Anthem Blue Cross of California recently landed on the front page of the New York Times for its steep rate increases, some as high as 22 percent.
Those big rate increases have raised one big question: Could such big price hikes possibly be justified? The answer turns out to be yes: Anthem has successfully convinced the federal government that three of its double-digit rate increases are reasonable.
The health-care law requires insurers to submit all rate increases over 10 percent to the federal government for review. While the Obama administration cannot reject the rate hikes, it can decide whether the proposed increase is “reasonable” or “unreasonable.”
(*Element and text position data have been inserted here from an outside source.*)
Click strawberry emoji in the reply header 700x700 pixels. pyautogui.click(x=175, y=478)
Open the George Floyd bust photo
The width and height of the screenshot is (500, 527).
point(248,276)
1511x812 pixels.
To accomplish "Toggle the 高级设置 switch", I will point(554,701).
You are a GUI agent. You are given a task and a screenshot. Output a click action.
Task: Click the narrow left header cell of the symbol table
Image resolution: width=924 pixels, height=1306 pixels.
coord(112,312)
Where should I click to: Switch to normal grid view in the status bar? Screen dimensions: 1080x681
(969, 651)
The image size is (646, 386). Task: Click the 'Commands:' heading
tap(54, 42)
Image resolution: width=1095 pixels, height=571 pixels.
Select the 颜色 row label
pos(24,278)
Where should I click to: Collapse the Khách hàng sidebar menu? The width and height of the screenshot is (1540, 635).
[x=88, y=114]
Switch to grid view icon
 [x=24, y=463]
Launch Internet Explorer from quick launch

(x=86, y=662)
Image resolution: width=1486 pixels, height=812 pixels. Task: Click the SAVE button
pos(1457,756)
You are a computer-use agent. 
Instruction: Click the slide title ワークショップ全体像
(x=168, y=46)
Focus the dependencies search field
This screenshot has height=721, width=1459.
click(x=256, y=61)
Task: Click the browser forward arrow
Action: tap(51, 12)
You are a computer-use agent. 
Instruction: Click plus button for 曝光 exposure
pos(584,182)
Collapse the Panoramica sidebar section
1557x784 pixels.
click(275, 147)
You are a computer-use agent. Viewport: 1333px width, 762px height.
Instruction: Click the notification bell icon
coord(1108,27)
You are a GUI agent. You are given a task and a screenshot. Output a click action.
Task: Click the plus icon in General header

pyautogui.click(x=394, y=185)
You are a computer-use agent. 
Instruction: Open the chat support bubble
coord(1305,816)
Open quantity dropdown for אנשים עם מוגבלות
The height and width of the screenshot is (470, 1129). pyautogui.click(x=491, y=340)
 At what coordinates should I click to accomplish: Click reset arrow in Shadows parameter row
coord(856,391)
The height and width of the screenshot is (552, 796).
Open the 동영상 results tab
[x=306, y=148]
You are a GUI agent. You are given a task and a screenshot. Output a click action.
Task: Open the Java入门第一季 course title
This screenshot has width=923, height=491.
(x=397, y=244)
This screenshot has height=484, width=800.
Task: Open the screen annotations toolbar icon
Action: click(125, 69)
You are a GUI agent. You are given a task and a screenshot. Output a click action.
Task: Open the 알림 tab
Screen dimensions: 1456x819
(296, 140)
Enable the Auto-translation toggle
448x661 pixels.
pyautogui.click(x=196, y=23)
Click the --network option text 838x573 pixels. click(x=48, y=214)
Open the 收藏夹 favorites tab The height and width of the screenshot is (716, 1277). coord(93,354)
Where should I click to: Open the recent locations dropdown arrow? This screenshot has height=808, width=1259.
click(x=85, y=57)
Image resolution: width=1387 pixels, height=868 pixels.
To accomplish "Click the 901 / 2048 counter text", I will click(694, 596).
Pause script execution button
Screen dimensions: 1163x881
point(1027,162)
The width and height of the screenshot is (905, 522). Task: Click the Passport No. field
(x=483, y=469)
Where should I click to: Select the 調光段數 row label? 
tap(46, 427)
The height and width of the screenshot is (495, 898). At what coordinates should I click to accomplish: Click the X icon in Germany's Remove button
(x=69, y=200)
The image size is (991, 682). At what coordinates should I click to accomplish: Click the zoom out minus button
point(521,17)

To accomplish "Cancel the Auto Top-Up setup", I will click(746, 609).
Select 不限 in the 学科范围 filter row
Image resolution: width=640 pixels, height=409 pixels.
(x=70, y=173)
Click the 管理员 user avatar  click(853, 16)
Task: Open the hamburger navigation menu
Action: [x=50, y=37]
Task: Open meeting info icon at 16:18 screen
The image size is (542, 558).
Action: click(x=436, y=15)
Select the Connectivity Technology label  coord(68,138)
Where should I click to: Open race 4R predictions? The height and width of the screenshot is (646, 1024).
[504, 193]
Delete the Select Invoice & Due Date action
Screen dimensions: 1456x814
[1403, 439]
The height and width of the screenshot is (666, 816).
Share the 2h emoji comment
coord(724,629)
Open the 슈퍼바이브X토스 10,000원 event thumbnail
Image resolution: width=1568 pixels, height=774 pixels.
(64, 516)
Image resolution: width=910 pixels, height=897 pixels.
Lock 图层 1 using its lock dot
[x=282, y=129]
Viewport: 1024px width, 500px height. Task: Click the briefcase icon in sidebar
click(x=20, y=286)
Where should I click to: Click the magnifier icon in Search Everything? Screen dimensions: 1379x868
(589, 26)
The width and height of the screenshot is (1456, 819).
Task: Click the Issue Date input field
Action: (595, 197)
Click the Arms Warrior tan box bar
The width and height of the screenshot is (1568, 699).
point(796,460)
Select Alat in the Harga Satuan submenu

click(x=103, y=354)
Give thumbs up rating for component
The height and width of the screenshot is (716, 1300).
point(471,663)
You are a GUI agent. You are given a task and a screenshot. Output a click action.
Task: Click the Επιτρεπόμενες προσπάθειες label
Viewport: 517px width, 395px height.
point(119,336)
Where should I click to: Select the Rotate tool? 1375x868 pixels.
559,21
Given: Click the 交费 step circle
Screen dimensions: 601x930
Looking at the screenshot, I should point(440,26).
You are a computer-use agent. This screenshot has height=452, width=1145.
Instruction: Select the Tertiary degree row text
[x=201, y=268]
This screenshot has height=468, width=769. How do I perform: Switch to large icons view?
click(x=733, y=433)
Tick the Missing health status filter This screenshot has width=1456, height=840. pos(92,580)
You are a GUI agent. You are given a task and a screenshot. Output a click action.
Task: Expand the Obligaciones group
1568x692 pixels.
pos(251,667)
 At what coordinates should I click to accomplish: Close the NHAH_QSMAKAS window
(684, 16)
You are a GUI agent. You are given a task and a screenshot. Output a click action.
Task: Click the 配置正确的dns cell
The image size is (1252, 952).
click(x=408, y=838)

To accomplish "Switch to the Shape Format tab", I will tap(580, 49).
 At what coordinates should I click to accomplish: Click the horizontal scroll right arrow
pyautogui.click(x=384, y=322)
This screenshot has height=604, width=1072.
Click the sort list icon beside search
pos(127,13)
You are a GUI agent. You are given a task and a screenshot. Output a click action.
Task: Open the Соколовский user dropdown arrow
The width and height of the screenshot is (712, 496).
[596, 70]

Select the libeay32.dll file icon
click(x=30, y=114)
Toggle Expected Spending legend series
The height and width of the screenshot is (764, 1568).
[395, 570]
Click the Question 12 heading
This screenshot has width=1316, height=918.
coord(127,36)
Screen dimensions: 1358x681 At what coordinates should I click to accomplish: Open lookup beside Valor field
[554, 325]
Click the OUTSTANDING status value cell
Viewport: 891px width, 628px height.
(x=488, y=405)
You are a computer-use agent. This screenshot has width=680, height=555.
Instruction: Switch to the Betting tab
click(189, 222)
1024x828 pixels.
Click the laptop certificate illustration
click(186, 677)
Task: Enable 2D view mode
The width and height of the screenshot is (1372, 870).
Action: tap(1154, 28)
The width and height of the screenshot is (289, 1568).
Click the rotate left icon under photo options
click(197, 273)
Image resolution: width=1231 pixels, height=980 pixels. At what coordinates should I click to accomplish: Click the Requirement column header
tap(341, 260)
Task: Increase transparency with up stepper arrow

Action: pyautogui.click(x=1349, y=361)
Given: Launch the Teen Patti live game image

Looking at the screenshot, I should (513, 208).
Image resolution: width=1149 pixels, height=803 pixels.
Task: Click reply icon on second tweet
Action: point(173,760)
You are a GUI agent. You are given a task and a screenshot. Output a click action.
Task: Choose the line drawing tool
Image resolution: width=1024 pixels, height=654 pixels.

Anthem Blue Cross of California submitted 19 double-digit rate increases in 2012, 16 in the individual market and three for small group plans (the plan’s public relations director Darrel Ng, however notes that it’s average increase in the small group market was a much lower 6.5 percent). The federal government has only reviewed the small group increases at this point, and found all three to be reasonable.
Let’s focus on the biggest increase submitted for a small group plan called Lumenos. It is a high-deductible plan with 18,321 members. And, on Feb. 2, Anthem proposed raising rates by an average of 17.85 percent.
Anthem chalked it up to three factors. The biggest category is something called “underwriting losses and gains,” which essentially means whatever money is leftover after an insurer has paid all its claims. Exactly 46.87 percent of the rate increase was due to Anthem wanting to ensure that, after they cover costs, some amount of profits still exists.
An increase in administrative costs accounted for 32.7 percent of the rate increase, which covers expenses like marketing and processing claims. The smallest factor turned out to be increases in the cost of medicine, which made up 20.43 percent of the rate hike.
The forms get even more detailed as it goes into what parts of the health-care sector became more expensive. Here’s part of the section where Anthem breaks down some of the factors that accounted for the rise in medical spending:
“The primary drivers of premium increases are associated with increases in the price of services primarily from hospitals, physicians and pharmacies, coupled with changes in consumption of services, also called utilization, by members,” Anthem writes in its explanation of its rate filing. “Anthem anticipates small cost increases from higher utilization, while the majority of the cost increases are associated with higher prices for services.”
In other words, Anthem points the finger at doctors as the real reason for a rate increase: If they keep charging higher prices, their argument goes, we have to charge higher premiums.
Anthem then walks through how it will spend its insurance dollars, should its rate hike move forward. This is important because it shows that the insurer will comply with the health-care law’s “80/20 rule,” which requires insurers to spend at least 80 percent of subscriber premiums on medical costs.
This is also where Anthem lays out how much of the premiums it plans to net after it pays out claims and covers administration (those “underwriting losses and gains” mentioned earlier): $21.50 per member, or 4.83 percent of the overall premium.
This is essentially what Anthem submitted to California regulators when it proposed the rate increase. It was then left to actuaries to check the company’s math, looking over whether medical costs would increase, for example, as much as they expected.
California regulators said that Anthem’s math checked out. Or, in insurer-speak: “The insurers past experience and projected future experience support the rate increase proposed.”
That, in a nutshell, is how a double-digit rate hike moves forward. Anthem lays a case for a rate increase and regulators decide whether they buy it. For the three plans reviewed so far, regulators have bought the explanation.